Compute the gradient and hessian at the same time
We are already iterating over everything. It's simpler to save out both
results at once and return them in a structure.
We want to add constraints so we get a constrained optimization
problem. Since the goal is essentially to keep the error > 0, we can
use an active set method based off each computed error. That is going
to be most efficient to do if we compute which are the active
constraints as we solve.
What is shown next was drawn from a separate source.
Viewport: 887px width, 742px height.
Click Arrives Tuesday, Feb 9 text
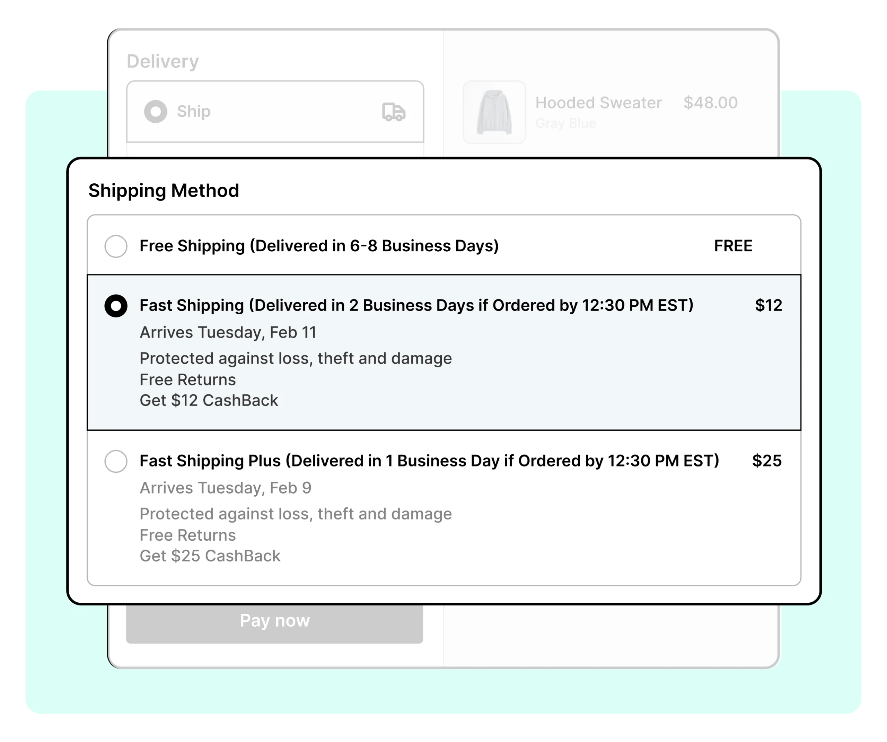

Hence refactoring to provide a single function
to do it all at once.
Change-Id: Iadfe672743db8c8856299ecab05c1844f859d94b
Signed-off-by: Austin Schuh <austin.schuh@bluerivertech.com>
diff --git a/aos/network/multinode_timestamp_filter.cc b/aos/network/multinode_timestamp_filter.cc
index 98ad185..b87d5b9 100644
--- a/aos/network/multinode_timestamp_filter.cc
+++ b/aos/network/multinode_timestamp_filter.cc
@@ -127,9 +127,12 @@
return success;
}
-Eigen::VectorXd TimestampProblem::Gradient(
- const Eigen::Ref<Eigen::VectorXd> time_offsets) {
- Eigen::VectorXd grad = Eigen::VectorXd::Zero(live_nodes_);
+TimestampProblem::Derivitives TimestampProblem::ComputeDerivitives(
+ const Eigen::Ref<Eigen::VectorXd> time_offsets) {
+ Derivitives result;
+ result.gradient = Eigen::VectorXd::Zero(live_nodes_);
+ result.hessian = Eigen::MatrixXd::Zero(live_nodes_, live_nodes_);
+
for (size_t i = 0; i < clock_offset_filter_for_node_.size(); ++i) {
for (struct FilterPair &filter : clock_offset_filter_for_node_[i]) {
// Especially when reboots are involved, it isn't guarenteed that there
@@ -172,52 +175,31 @@
const double error = 2.0 * (offset_error.second - kMinNetworkDelay);
filter.pointer = offset_error.first;
- grad(a_solution_index) += -error;
- grad(b_solution_index) += error;
- }
- }
- return grad;
-}
-
-Eigen::MatrixXd TimestampProblem::Hessian(
- const Eigen::Ref<Eigen::VectorXd> /*time_offsets*/) const {
- Eigen::MatrixXd hessian = Eigen::MatrixXd::Zero(live_nodes_, live_nodes_);
-
- for (size_t i = 0; i < clock_offset_filter_for_node_.size(); ++i) {
- for (const struct FilterPair &filter : clock_offset_filter_for_node_[i]) {
- // If the gradient is 0, the hessian should also be 0.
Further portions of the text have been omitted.